--- RECORDS PROVIDED Enclosed Below ---

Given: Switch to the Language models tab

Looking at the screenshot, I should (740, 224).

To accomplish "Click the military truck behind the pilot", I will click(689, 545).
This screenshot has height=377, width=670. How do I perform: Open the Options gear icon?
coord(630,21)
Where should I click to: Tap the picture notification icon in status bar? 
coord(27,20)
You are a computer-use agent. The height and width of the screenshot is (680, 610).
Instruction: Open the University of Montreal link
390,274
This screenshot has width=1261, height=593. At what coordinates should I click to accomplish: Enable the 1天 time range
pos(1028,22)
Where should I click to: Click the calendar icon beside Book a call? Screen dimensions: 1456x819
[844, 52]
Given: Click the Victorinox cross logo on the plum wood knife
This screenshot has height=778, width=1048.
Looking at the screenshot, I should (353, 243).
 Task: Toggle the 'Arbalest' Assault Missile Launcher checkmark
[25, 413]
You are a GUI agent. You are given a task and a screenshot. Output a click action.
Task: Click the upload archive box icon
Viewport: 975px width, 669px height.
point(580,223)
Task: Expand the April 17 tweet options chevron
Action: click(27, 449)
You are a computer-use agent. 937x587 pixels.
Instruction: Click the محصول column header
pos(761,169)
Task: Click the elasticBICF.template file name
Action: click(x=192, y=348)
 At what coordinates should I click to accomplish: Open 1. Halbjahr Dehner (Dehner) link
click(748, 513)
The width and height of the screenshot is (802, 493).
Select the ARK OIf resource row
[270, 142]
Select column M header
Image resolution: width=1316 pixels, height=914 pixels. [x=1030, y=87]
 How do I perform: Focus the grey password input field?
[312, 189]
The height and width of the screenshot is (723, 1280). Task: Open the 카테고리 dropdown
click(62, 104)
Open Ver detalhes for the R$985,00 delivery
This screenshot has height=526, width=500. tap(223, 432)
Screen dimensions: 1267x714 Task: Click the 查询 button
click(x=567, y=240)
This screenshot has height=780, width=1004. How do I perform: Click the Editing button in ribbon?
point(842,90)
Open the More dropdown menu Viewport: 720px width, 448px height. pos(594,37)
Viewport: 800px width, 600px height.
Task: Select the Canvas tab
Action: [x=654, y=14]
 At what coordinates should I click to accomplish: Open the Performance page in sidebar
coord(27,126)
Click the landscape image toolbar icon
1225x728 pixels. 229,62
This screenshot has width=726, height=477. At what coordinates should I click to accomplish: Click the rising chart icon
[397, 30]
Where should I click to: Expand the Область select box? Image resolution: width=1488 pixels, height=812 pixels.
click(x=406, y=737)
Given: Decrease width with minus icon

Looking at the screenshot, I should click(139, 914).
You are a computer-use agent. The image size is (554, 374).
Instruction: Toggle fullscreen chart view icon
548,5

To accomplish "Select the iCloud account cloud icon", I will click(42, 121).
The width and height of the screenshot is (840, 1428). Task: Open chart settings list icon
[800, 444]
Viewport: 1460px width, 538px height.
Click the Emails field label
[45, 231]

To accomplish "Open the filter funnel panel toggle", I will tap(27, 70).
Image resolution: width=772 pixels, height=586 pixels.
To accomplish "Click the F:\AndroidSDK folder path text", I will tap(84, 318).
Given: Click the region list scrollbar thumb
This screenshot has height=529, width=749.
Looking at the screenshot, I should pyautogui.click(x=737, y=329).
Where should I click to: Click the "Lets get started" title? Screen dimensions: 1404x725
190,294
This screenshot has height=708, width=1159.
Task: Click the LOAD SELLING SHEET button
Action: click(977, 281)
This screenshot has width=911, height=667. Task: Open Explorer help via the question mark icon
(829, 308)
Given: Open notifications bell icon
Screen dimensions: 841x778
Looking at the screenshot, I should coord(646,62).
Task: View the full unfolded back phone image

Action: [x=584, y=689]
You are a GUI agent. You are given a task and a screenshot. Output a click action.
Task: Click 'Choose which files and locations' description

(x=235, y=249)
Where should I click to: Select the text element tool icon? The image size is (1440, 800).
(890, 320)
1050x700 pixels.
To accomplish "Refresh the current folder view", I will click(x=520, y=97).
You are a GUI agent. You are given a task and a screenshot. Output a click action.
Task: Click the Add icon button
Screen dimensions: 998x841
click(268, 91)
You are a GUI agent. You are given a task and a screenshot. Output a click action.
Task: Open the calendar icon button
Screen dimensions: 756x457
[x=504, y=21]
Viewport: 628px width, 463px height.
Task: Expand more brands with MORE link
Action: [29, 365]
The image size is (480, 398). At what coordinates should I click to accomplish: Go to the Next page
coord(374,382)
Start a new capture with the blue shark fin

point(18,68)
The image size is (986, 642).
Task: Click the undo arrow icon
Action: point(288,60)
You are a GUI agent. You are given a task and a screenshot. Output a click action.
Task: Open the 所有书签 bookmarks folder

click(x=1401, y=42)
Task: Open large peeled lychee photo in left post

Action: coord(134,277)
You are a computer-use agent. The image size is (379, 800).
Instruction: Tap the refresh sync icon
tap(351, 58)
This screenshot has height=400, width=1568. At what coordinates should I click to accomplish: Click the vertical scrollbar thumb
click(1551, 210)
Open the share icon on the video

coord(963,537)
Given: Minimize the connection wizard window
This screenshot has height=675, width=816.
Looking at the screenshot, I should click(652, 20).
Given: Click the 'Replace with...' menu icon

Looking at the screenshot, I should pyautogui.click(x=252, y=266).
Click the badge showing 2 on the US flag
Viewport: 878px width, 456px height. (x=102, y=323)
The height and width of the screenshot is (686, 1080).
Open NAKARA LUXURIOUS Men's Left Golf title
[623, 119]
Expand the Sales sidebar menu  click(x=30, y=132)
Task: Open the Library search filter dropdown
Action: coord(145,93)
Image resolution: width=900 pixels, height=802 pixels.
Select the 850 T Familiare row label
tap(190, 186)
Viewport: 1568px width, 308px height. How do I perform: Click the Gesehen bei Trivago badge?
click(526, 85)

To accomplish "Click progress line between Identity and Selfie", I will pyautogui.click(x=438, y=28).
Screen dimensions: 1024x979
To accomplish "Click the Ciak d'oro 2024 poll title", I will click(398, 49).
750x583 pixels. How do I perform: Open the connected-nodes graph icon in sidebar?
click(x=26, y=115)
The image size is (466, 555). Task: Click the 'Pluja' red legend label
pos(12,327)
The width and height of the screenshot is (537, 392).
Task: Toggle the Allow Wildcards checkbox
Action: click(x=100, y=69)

--- End of Enclosed RECORDS PROVIDED ---

EXERCISE => What lines in the data hold the word "computer"? Return them.

REPLY =>
You are a computer-use agent. The height and width of the screenshot is (680, 610).
You are a computer-use agent. 937x587 pixels.
You are a computer-use agent. The image size is (554, 374).
You are a computer-use agent. The image size is (379, 800).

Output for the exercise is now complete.